### KUTIPAN TEKS
***
ANOMALI
DEMOKRASI KITA
Dalam demokrasi,
rakyat adalah raja. Dalam demokrasi, suara rakyat adalah suara tuhan (vox
populi, vox dei). Tapi tidak di negeri ini. Rakyat adalah sang hamba dan
suaranya adalah suara setan. Terkecuali dalam ritual pemilihan umum (pemilu), suara
rakyat (mencoblos kertas suara) sangat didambakan. Setelahnya, suara rakyat
(hati nurani) tak lebih hanya dianggap hasutan.
Di negeri ini,
Demokrasi telah menjadi pilihan untuk mencapai kejayaan dalam berbangsa dan bernegara
tapi semuanya tak berjalan seperti yang diharapkan. Bukan kesejahteraan, bukan
keamanan bukan pula kedamaian yang ditemukan, tapi demokrasi telah membiakkan
kegaduhan, menyuburkan kekerasan serta melanggengkan kesengsaraan. Inilah fenomena
demokrasi Indonesia masa kini-.
***
### SASARAN TUGAS
• 1. Jawab tiga pertanyaan tentang teks tentang demokrasi ini:
(a) Apa arti ungkapan "vox populi, vox dei" menurut teks?
(b) Dalam ritual apa suara rakyat sangat didambakan?
(c) Apa yang telah dibiakkan oleh demokrasi?
• 2. Tolong lanjutkan teks tentang demokrasi mulai dari kalimat sesudah kalimat terakhirnya.
Data berikut tidak ada hubungannya dengan teks tentang demokrasi.

### CUPLIKAN DATA
***
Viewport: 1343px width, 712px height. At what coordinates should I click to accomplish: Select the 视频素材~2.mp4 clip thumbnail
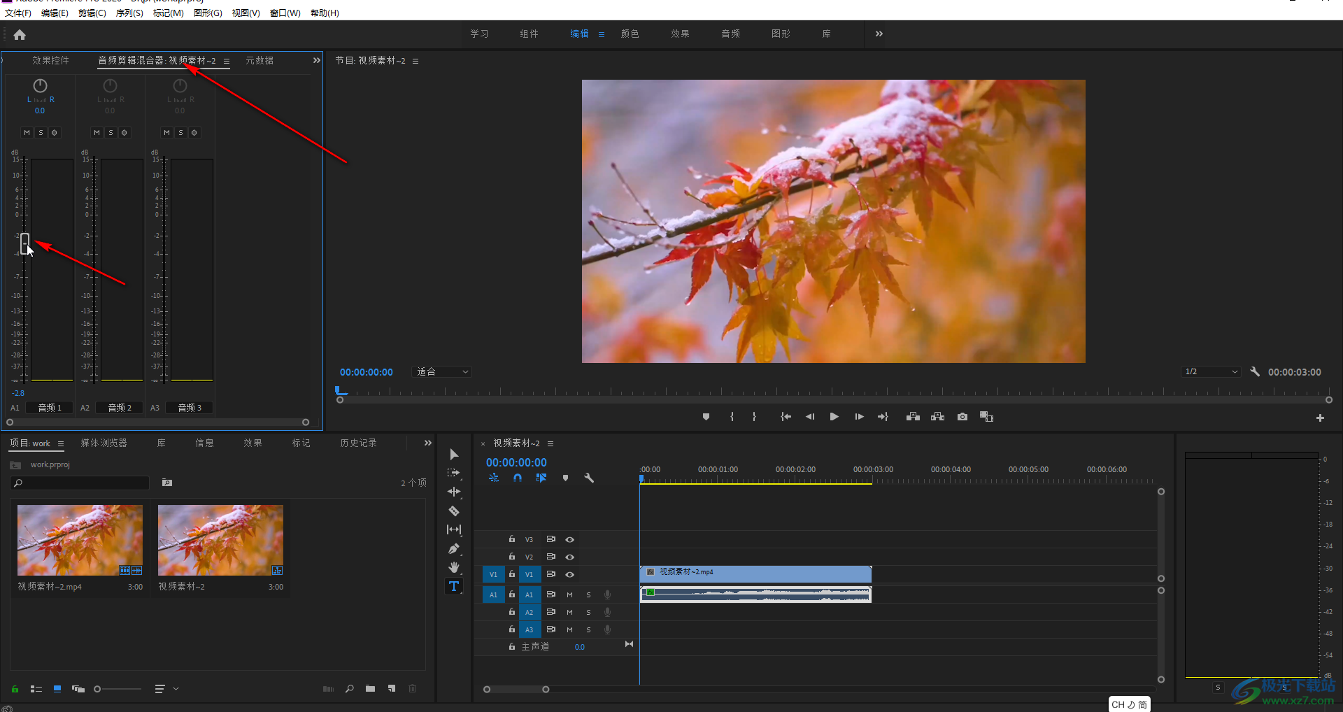79,539

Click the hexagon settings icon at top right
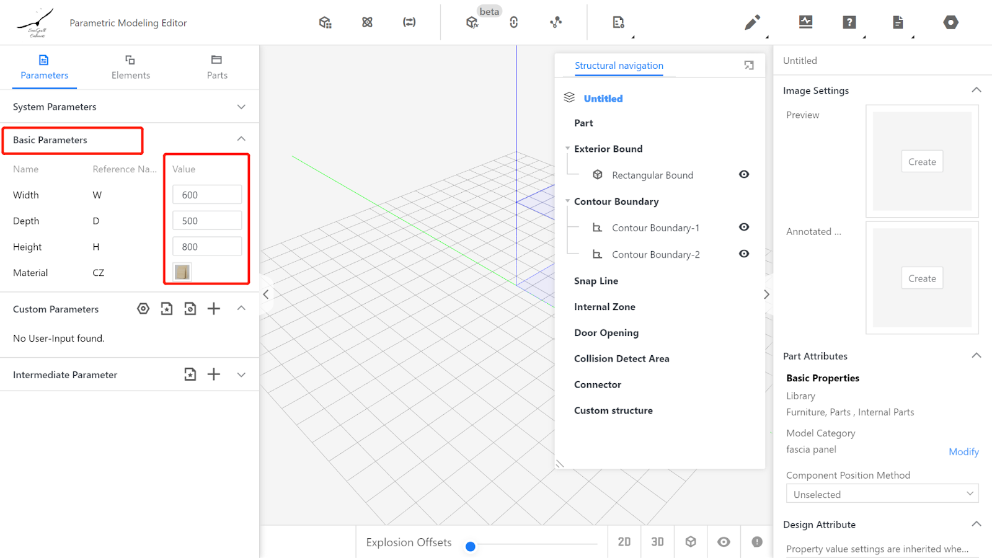point(950,23)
***
### JAWABAN TUGAS
• 1.
(a) Suara rakyat adalah suara tuhan.
(b) Dalam ritual pemilihan umum (pemilu).
(c) Kegaduhan.

• 2.
Napak tilas sistem
demokrasi di negeri ini berujung pada kegagalan. Dari demokrasi terpimmpin
hingga demokrasi authoritarian ala demokrasi pancasila. Demokrasi pasca
reformasipun demikian. Nampaknya, hal ini terjadi karena demokrasi politik
tidak dibarengi dengan demokrasi ekonomi maka yang terjadi adalah ketimpangan.
Pesta pora demokrasi politik selalu diagendakan, namun agenda demokrasi ekonomi
tak pernah muncul kepermukaan. Dalam demokrasi politik rakyat selalu aktif
dilibatkan sedangkan dalam demokrasi ekonomi rakyat dinistakan dan dianak
tirikan. Dalam setiap pergantian kekuasaaan rakyat dianggap cerdas menentukan
pilihan namun dalam penentuan kebijakan dan pengambilan keputusan dalam
pembuatan undang-undang rakyat selalu dibodoh-bodohkan sehingga dalam musyawarahpun
tak pernah diikut sertakan
Tapi kenapa
semua ini bisa terjadi? Kita, pastilah mempunyai jawaban tersendiri. Bukan
karena kita pintar bukan pula karena kita paham demokrasi. Tapi kondisi yang
kita alami saat ini adalah jawaban dari pertanyaan tadi. Artinya demokrasi kita
adalah demokrasi tanpa happy ending, but, always sad ending.
Titik.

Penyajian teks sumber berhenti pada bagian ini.